CastelBranco,
O que dizes da previsão do Bill Bonner?
Se já comentaste alguma vez, diz-me que eu vou ler.
![Indeciso :-\](https://www.thinkfn.com/forumbolsaforex/Smileys/yarex2/undecided.gif)
Não...nunca comentei
estive a dar uma olhada na diagonal em alguns artigos dele mas ainda não tenho opinião formada sobre aquilo que ele realmente pensa....
Bom encontrei isto dele
Parece estar certo, tal como se tem vindo a falar a recessão aproxima-se, alías as datas tem vindo a ser faladas aqui neste espaço já há vários anos, em como a grande turbulência chegaria por volta de 2017/2018 e que se iria prolongar por muitas décadas.
I’m 100% certain we’re going to enter another recession next year…
I’ve been writing about the warning signs for a long time – falling industrial production, declining trade, falling corporate profits, and rising corporate defaults. And I told you that employment would roll over next. It has. The jobs report today showed that unemployment ticked up to 5%. The employment situation has been getting steadily weaker for the last year.
That’s the last nail in the coffin. Next year is going to be ugly for stocks. But it will be even worse for corporate bonds.
In 2017, we’ll see the first maturities on the huge amount of junk bonds that were issued in the record issuance cycle between 2010 and 2015.
Roughly $125 billion will be due. The default rate across the sector will approach 10%. It will be much more difficult, and maybe impossible, for companies to refinance these obligations. And it will continue to get worse and worse. In 2018, another $250 billion will come due. In 2019, another $350 billion. And that’s before two years of $400 billion or more in junk matures in 2020 and 2021.
If we’re in a recession next year… look out. All of these debts will be seen as unfinanceable. The bond prices of highly leveraged companies will seriously collapse as these liquidity problems spread. As for stocks, the damage to share prices will be much worse.
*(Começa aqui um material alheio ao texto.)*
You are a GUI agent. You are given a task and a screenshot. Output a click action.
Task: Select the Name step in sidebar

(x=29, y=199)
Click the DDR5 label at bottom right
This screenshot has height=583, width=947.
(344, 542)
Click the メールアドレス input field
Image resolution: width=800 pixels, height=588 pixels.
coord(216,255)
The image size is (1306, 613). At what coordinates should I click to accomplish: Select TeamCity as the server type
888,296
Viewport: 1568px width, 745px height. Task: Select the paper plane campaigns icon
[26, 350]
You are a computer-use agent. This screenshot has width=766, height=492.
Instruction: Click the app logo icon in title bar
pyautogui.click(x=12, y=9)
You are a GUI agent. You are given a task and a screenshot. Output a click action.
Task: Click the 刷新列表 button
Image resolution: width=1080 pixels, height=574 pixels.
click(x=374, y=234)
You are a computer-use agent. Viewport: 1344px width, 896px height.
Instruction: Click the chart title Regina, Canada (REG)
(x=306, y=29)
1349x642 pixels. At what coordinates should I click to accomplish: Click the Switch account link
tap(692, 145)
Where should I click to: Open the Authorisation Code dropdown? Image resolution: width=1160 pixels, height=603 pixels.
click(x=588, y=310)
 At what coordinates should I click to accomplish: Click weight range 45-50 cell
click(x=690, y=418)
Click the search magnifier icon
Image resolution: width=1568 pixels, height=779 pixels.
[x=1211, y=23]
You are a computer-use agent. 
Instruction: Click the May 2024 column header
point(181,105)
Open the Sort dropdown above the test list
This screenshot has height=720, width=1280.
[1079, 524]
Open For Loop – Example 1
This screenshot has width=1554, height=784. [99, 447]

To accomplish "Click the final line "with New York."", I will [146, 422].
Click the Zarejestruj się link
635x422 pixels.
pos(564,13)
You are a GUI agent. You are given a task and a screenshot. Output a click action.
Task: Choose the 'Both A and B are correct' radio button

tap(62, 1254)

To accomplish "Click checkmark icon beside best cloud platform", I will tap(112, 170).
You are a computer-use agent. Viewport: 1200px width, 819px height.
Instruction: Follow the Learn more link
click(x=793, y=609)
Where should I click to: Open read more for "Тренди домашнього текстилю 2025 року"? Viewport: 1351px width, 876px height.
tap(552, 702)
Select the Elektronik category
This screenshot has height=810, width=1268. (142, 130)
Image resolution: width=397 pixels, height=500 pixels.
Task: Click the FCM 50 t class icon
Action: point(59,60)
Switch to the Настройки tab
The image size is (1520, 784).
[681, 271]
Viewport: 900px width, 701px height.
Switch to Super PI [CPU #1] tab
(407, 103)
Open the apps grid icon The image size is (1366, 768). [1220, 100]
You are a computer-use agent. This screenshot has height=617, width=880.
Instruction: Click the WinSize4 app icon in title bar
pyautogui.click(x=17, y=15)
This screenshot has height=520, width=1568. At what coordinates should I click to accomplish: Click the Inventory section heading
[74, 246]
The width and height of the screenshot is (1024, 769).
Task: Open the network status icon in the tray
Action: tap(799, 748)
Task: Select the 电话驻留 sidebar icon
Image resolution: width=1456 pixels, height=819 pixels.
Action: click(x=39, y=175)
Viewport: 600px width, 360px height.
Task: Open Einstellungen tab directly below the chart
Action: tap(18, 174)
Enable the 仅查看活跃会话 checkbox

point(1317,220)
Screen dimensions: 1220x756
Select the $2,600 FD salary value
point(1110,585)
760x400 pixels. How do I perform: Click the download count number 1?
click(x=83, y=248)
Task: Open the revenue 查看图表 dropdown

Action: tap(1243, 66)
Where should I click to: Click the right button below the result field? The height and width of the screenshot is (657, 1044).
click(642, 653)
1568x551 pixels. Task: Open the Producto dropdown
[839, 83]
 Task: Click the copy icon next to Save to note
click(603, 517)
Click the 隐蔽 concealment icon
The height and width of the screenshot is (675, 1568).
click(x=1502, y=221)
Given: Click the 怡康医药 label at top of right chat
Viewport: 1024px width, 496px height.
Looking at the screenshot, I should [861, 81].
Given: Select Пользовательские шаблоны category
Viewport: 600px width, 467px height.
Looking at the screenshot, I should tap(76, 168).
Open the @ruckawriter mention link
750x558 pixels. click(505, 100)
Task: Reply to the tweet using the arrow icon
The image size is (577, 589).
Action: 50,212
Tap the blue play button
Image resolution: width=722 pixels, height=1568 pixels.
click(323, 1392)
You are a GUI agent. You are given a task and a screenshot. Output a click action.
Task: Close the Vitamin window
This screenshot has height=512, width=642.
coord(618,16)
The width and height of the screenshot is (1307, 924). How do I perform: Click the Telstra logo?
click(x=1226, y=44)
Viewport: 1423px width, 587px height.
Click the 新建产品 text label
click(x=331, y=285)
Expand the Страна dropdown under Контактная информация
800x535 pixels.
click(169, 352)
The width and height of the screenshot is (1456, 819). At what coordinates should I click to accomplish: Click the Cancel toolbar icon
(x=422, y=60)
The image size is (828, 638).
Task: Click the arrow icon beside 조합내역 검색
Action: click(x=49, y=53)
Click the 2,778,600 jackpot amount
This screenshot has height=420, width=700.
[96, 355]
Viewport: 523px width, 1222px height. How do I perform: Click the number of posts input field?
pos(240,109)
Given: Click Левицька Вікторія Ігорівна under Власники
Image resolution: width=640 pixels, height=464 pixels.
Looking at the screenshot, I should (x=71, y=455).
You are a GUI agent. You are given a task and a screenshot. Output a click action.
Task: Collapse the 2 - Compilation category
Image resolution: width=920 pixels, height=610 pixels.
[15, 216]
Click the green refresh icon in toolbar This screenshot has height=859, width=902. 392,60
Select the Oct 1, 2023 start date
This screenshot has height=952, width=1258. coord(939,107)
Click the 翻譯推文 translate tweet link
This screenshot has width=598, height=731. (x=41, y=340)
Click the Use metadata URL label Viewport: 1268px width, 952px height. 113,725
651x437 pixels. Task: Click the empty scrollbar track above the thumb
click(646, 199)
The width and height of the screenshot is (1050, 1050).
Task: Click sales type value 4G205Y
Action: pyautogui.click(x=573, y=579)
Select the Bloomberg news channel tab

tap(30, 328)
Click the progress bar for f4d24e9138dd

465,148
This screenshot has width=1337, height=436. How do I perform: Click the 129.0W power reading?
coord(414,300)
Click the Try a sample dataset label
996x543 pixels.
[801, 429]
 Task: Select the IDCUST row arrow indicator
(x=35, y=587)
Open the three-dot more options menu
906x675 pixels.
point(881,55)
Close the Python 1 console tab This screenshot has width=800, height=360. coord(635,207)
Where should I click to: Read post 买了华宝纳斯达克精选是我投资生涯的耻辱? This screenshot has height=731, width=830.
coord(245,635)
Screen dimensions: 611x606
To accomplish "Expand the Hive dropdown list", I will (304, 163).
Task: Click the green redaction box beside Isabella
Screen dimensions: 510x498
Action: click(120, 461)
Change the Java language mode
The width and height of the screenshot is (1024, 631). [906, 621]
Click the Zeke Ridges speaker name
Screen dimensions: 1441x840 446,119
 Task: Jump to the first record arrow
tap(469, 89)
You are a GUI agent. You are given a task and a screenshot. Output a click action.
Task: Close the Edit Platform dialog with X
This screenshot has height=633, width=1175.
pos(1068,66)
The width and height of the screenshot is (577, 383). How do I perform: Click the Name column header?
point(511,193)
The fact is, most of these loans should have never been made. These companies are vastly overleveraged. And their financial condition, as a group, hasn’t improved since 2010… It has gotten worse. The huge bubble we’ve seen in junk bonds has financed massive overcapacity, where these companies simply can’t generate enough income to pay back their loans. A reckoning is coming – and it’s long overdue.